When giants like dead whales sink to the seabed, they are swiftly reduced to bone by scavengers. 

 

Final frontier

 

With most of the oceans still unexplored, it is often said that we know more about the surface of Mars than we do about the seafloor on our own planet. 

But unlike outer space, scientists keep finding life even under the most hostile of conditions. 

Like the searing hydrothermal vents at the cracks between oceanic plates that spew chemical compounds such as hydrogen sulphide. 

Microorganisms use this to create organic matter via “chemosynthesis”, like plants use the sun for photosynthesis, which in turn feeds “exuberant” ecosystems, said Pierre-Marie Sarradin, head of the Deep Ecosystems department at the French research agency Ifremer. 

These hydrothermal springs were totally unknown until the 1970s. 

Scientists have so far identified some 250,000 marine species, though there could still be at least a million to be discovered.

Could there be an elusive sea monster lurking in the depths?
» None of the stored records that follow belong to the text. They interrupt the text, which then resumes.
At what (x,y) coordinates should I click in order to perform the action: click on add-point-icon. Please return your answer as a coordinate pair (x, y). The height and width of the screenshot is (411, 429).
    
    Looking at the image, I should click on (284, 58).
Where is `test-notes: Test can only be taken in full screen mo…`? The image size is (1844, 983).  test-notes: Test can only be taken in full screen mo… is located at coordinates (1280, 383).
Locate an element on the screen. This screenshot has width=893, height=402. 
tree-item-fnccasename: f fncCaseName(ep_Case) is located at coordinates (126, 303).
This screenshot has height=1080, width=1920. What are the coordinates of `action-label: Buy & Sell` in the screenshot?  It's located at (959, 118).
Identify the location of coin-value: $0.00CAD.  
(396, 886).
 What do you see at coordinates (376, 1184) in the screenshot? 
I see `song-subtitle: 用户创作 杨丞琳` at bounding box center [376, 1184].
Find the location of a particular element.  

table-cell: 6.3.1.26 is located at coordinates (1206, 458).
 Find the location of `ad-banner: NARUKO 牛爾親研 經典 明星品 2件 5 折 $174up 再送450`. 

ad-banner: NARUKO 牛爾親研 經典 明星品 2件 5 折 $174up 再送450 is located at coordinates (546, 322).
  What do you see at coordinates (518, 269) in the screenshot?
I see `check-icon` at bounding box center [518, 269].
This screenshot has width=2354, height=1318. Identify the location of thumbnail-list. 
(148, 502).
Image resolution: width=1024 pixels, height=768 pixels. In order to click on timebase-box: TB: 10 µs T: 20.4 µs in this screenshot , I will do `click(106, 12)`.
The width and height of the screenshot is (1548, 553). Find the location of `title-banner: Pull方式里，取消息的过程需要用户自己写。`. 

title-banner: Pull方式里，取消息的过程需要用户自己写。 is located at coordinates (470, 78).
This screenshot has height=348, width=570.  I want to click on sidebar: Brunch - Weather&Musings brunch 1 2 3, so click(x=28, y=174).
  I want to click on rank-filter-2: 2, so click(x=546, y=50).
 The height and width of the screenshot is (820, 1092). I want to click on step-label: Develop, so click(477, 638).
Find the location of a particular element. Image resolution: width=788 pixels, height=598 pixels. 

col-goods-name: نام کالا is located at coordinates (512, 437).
Despite measuring more than 10 metres in length the colossal squid has only very rarely been seen.

“I don’t think we’re going to find a megalodon,” said Osborn, referring to the giant ancestor of the shark.

Humans may not have explored much of the deep seas, but they have left their mark, via global heating, overfishing and pollution. 

Oceans are acidifying as they absorb more and more CO2, there is a growing prevalence of “dead zones” without oxygen, while microplastics have been found in crustaceans at a depth of nearly 11 kilometres in the Mariana Trench. 

Food reaches the bottom in smaller quantities. 

Nadine Le Bris said species that “already live at the limits in terms of oxygen or temperature”, are already “disturbed”.